どうしたものか。誰を信じても角が立ちそうだ。

 

「私を信じて!こっちだよ」

 

いや、善人で定評のある一之瀬なら大丈夫なんじゃないか。

選んだ理由としても全員納得だろう。

Dクラスの男子は言わずもがな、櫛田もこれ幸いと騙してきそうだしな。

 

 

「わかった。そっちに行く」

 

「うん、その調子で進んで進んでー。そこだよー」

 

ジャージの仇を取らせてもらう。

棒を振りかぶり、勢いよく叩き下ろす。

 

だが、そこにスイカの姿はなかった。

 

「嘘だろ」

 

スイカとは反対方向にいた。

 

「にゃはははー」と笑いながら、網倉や小橋とハイタッチする一之瀬。

 

「引っかかったね、綾小路くん。簡単にスイカは割らせないよー」

 

一之瀬は、こういう遊びは全力で楽しむタイプだったか。

意外と櫛田の方がスイカに近いところにいたので、あとから怖いな……。

 

 

オレの空振りによってスタートしたスイカ割りは、その後の挑戦者もなかなかスイカにたどり着けない。

状況が変わったのは網倉の番になったとき。

全力でスイカへと誘導した池と山内の活躍によって見事スイカは割られることとなった。こういう時、女子は有利だな。

 

割ったスイカはみんなで美味しくいただくらしい。

適度にカットしたスイカが配られる。

結局、金田は遠巻きに見学していただけだった。

 

「金田くんもどうぞ」

 

その姿に気を使った櫛田がスイカを持っていく。

 

「ありがとうございます。いただきます」

 

「せっかくだし隣で食べていいかな?」

 

渡すだけでなく隣に座ってスイカを食べようとする櫛田。

どこかよそよそしかった金田も満更じゃなさそうだ。少し照れている。

 

「お、俺も一緒に食べるぜ」

 

「待てって、俺もいく」「俺だって」

 

そんな様子に嫉妬した男子が金田だけに美味しい思いはさせまいと2人の周りに陣取りはじめた。

 

「ありゃりゃ~。
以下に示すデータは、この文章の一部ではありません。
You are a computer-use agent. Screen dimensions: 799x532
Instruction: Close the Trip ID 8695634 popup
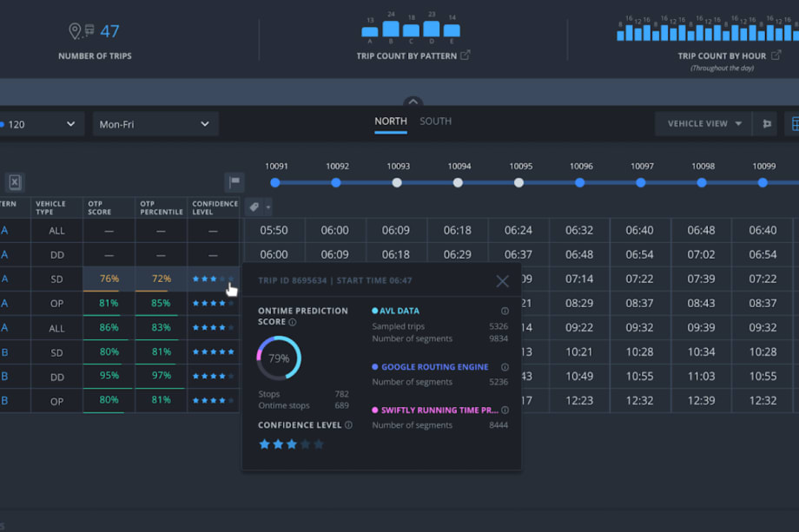click(x=502, y=281)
すごい人気だねー。綾小路くんは行かなくていいの?」

 

「オレはパスだ。あの中に混ざる気にはなれない」

 

櫛田に群がる男子たちの姿をみながら一之瀬が話しかけてきた。

 

「そっか、うん。じゃあ私たちはこっちでゆっくり食べよう」

 

「そうするか」

 

散々な目に遭わされたスイカだったが、甘くて美味しかった。

 

「わー、ゴメンね。大丈夫だった?洗ってくるね、借りて大丈夫?」

 

「いえ、それには及びません。気になさらないでください」

 

 

向こうでそんなやり取りが聞こえる。

スイカのやつがまた悪さをしたようだな。

スイカのシミは思ったよりも落ちにくい。

新しい学びを得ることができた1日だった。

 

◇◆◇◆◇◆◇◆◇◆

 

夕暮れ時。

金田がこっそり渡ししてきたメモを確認する。

 

『Bクラスノリーダーハ白波千尋 今晩作戦ヲ実行サレタシ』

 

わざわざ変な文章で書くんじゃないわよ、読みにくい。

 

これで間違ってたら蹴りを2、3発入れてやる。

そう思いながら私は作戦の決行の算段を立てる。